This Managing Director Knows The Secret To Success... and He Wants To Share It With You!

By Mel Sim

With 27 years in the IT industry, Pang Yee Beng – Managing Director of Dell Malaysia and Senior Vice President of Commercial Business in South Asia and Korea, Dell EMC – is the perfect candidate to speak to for good career advice.

Pang Yee Beng, Managing Director of Dell Malaysia and Senior Vice President of Commercial Business in South Asia and Korea, Dell EMC, is someone who’s had an illustrious journey in IT. Starting with being one of the pioneer graduates from Universiti Sains Malaysia Penang with a Bachelor of Computer Science. From there, he went on to intern at Mesiniaga and was offered a job when he graduated.

After six years learning the ropes, he joined his first multinational company, 3Com, for almost 10 years where he learnt all about running a regional business in Malaysia, Hong Kong, Singapore and India. In 2003, he took on the role of Enterprise and Partner Group Director at Microsoft Malaysia where he worked for three years before being headhunted to join Dell Malaysia as General Manager. He progressed to a regional role handling Southeast Asia, then on to an Asia Pacific & Japan role before finally being appointed to his current position.

“A friend once told me that the IT industry is the only industry in the world where you can sell someone something, and then six months later go back and sell something else. You can’t do that in most other industries. If you sell a car, you have to wait three to five years before the person even considers changing cars. This is what I think makes the IT industry is so dynamic and filled with so many opportunities, which keeps me alert and on my toes,” says Pang.

Tapping into Pang’s experience, we asked him what the future job trend will be like for IT.

“Our research partners at the Institute for the Future (IFTF) recently forecasted that we’re entering the next era of human-machine partnership, and that between now and 2030, humans and machines will work in closer concert with each other, transforming our lives. Any job that enhances these partnerships will grow – artificial intelligence, augmented reality, Internet of Things – are definitely areas with huge potential for the next generation of talent,” says Pang.

Pang has worked with Dell for more than a decade. His reason for being with the company that long? “If you want to stay long in a company, your beliefs should be aligned with the company’s beliefs. When your core beliefs and principles are aligned with the company, you operate seamlessly as one. You believe in the company’s vision and the mission, and you become part of the ecosystem.

“I believe that if you always put customers’ needs as the primary focus of everything you do, everything else will fall into place – your salary, your increment, your job satisfaction. Primarily, Dell operates in the same manner. We put customers’ needs at the centre of everything we do,” explains Pang.

He’s had a few challenges along the way and has learnt plenty from them.

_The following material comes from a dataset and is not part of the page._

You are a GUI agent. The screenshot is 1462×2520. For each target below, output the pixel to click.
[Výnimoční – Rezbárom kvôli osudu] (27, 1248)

One of it concerns work-life balance, an issue familiar with many people. “As a young executive during the early days, I tried to do everything as best and as quickly as I can, compromising my health, my family and my personal ambition,” says Pang.

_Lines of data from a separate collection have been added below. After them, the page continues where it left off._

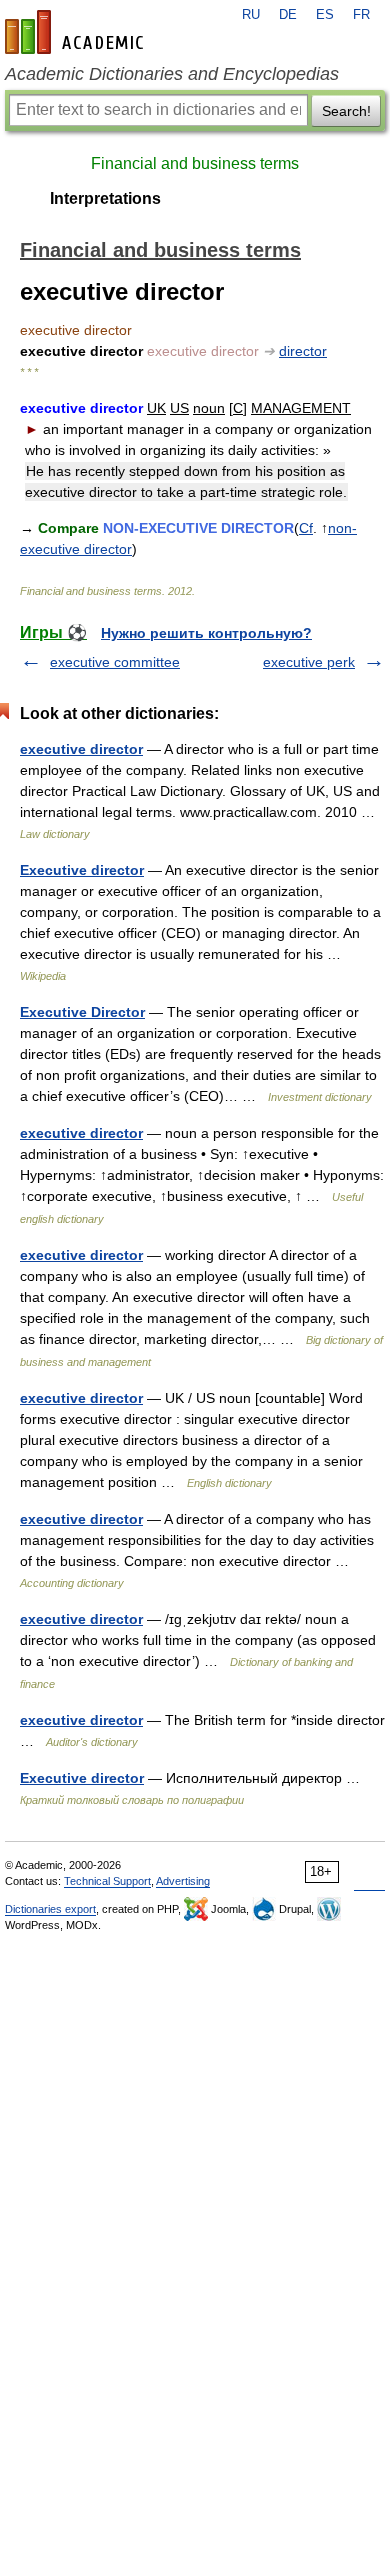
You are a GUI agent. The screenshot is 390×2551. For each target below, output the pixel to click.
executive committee (115, 662)
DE (288, 15)
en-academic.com (77, 32)
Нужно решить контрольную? (206, 633)
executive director (81, 749)
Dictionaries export (50, 1909)
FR (361, 15)
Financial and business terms (195, 163)
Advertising (183, 1881)
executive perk (309, 662)
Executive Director (82, 1012)
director (303, 351)
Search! (346, 111)
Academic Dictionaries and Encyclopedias (172, 74)
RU (251, 15)
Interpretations (105, 198)
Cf (306, 528)
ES (325, 15)
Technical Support (107, 1881)
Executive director (82, 870)
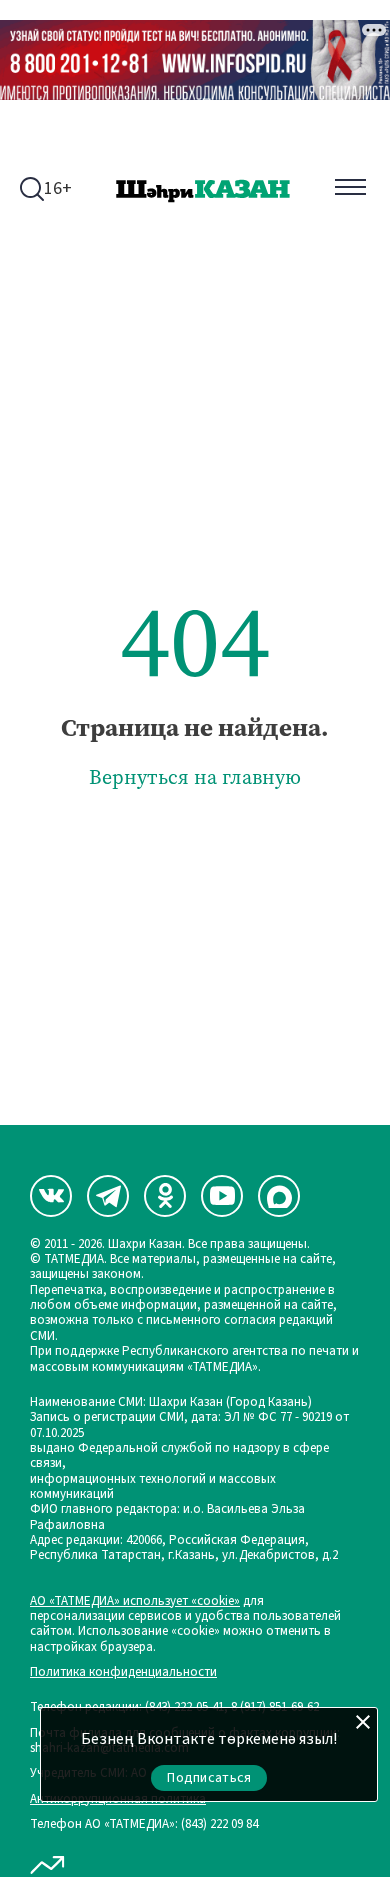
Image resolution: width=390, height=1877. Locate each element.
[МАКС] (279, 1196)
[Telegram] (108, 1196)
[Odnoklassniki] (165, 1196)
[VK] (51, 1196)
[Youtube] (222, 1196)
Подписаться (209, 1778)
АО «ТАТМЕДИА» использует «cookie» (135, 1601)
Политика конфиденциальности (123, 1672)
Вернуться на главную (195, 777)
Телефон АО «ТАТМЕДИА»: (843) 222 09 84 (144, 1824)
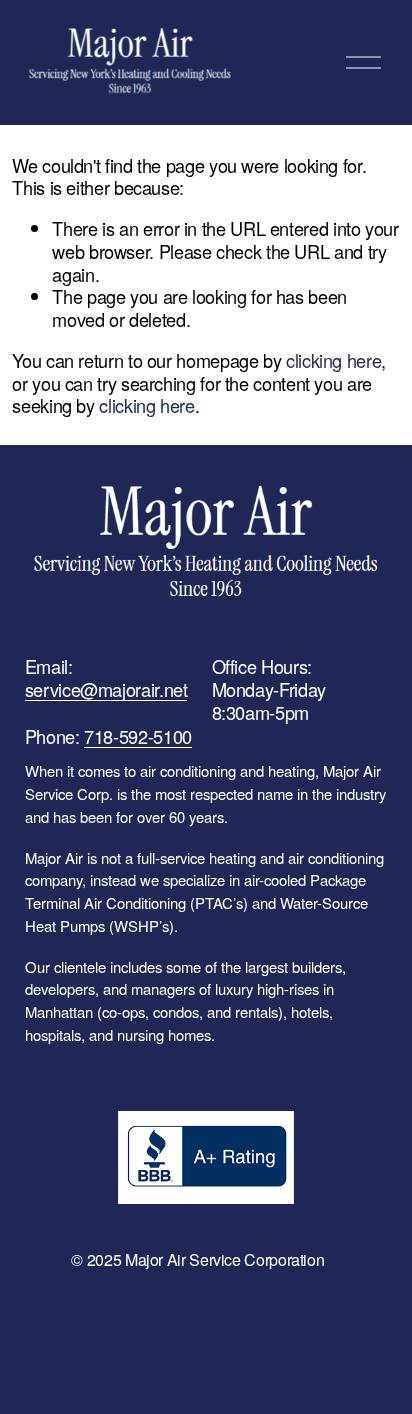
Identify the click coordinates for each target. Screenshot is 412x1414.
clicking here (333, 360)
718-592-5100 (138, 736)
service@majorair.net (106, 689)
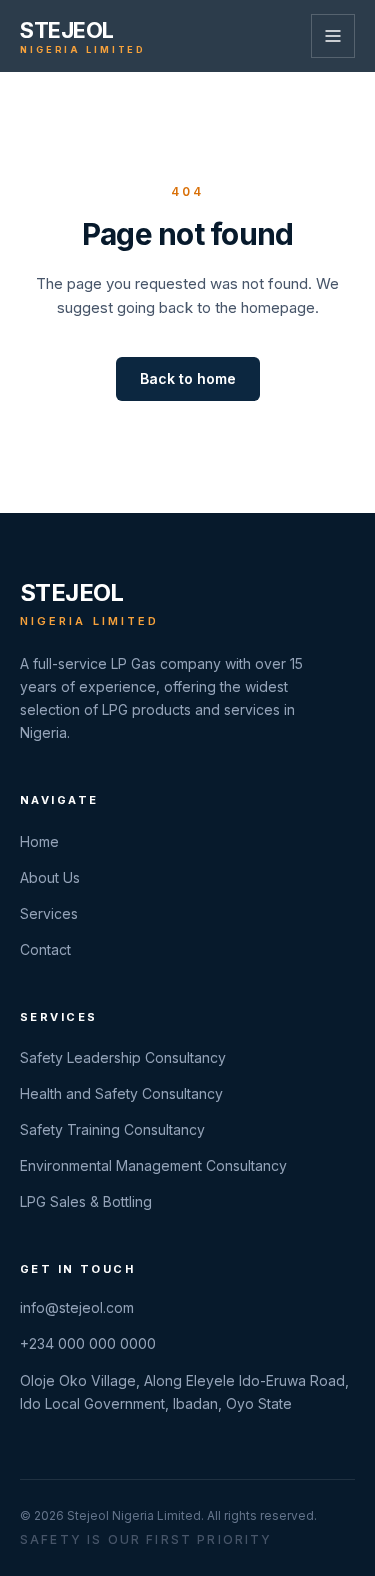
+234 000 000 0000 (88, 1343)
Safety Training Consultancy (112, 1129)
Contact (45, 949)
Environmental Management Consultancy (153, 1165)
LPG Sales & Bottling (86, 1201)
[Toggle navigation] (333, 36)
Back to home (188, 378)
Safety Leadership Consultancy (123, 1057)
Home (39, 841)
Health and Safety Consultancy (121, 1093)
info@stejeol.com (77, 1307)
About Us (50, 877)
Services (49, 913)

If you don’t learn how to manage your time, prioritise and focus on the big picture, it can consume you and you may get lost in the complexity of the business.

How did he overcome this? By adopting the adage – don’t sweat the small things. “Focus on the big picture instead. Once you do that, the rest of the ‘small’ things will and should fall into place. If you don’t learn how to manage your time, prioritise and focus on the big picture, it can consume you and you may get lost in the complexity of the business,” says Pang.

Looking back, Pang remembers an incident that changed the way he works today and feels that it can resonate with many young talent. “Someone gave a feedback that I was like an unpolished diamond. At that time, I took it negatively and didn’t know how to react.”

He soon realised that there was some truth to the statement. “I was very crude in the way I was asking people to be or hold themselves accountable for what I wanted them to be accountable for. I took the feedback to heart, analysed it and along the way, changed my approach. Before long, I started to see the positive effects on the people I deal with.”

How does this relate to you? Accept the fact that you can and will make mistakes along the way but most importantly, learn from these mistakes, says Pang. “Mistakes build tenacity – the more you fail, get up and go again, the better you become. Making mistakes and learning from them is a key element of how I got to where I am today,” he says.